Un ingénieur syrien concrétise sa passion de la gastronomie
Un Syrien, amateur de gastronomie, concrétise sa passion dans un restaurant qu'il a acheté dans la ville d'Orléans en France.
Nabil et sa famille ont fui la Syrie. Ils sont aujourd'hui les heureux propriétaires d'un restaurant en France.
© HCR / Benjamin Loyseau
La pancarte accrochée à la fenêtre d’un bâtiment à colombages dans le centre d'Orléans indique que l’établissement est « vendu ». Nabil Attar, le nouveau propriétaire, la fixe, arborant un grand sourire. Il est désormais l'heureux propriétaire d'un restaurant au cœur de cette ville française.
« Je l'appellerai ‘Narenj’, ce qui signifie ‘orange’ en Syrie, car il y a un oranger dans chaque jardin à Damas et nous utilisons de l'orange dans beaucoup de plats, comme avec la fleur d'oranger, » dit Nabil.
Nabil, âgé de 42 ans, est arrivé à Orléans il y a deux ans après avoir fui, avec sa famille, la guerre en Syrie.
Nabil a toujours été passionné par la cuisine. Il faisait du fromage dans sa cave à Damas, mais il n'a jamais eu le courage d'ouvrir un restaurant.
Avant d’apprendre le français en France, la nourriture était sa manière de communiquer avec les gens.
« Je ne parlais pas français alors j'ai invité mes voisins, mon médecin et d'autres personnes et j'ai cuisiné pour eux, » dit Nabil.
« J'ai décidé de faire ce que j'aime : cuisiner. »

> **Informations extraites**
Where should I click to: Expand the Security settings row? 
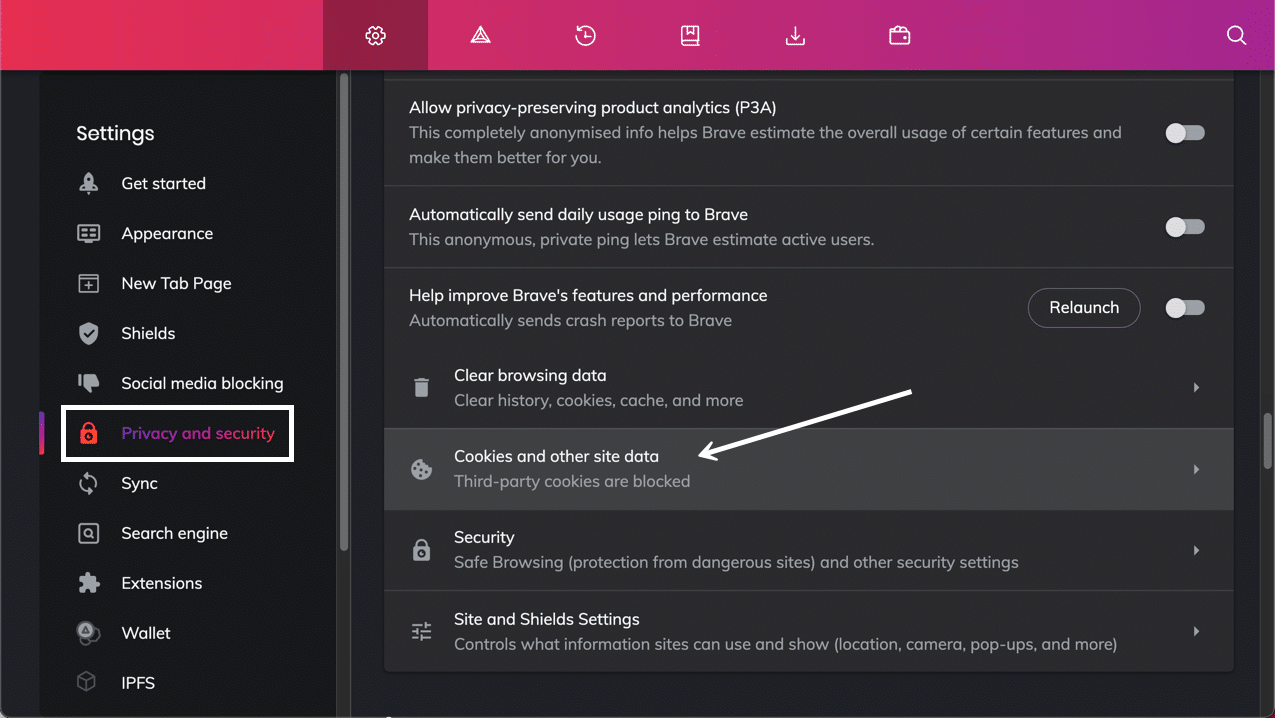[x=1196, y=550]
* * *
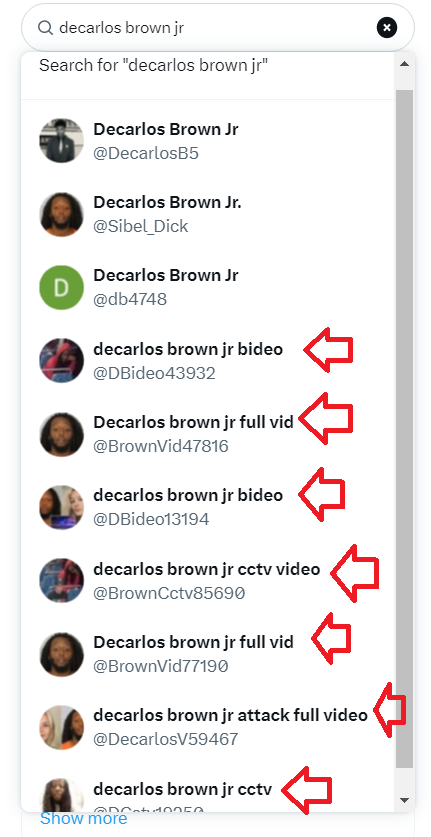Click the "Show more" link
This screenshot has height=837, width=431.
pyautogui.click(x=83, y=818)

> **Consigne**
D'après l'extrait du document sur le restaurant de Nabil Attar, quel nom compte-t-il lui donner, et que signifie ce nom ?

> **Tâche réalisée**
Il compte l'appeler « Narenj », ce qui signifie « orange » en Syrie.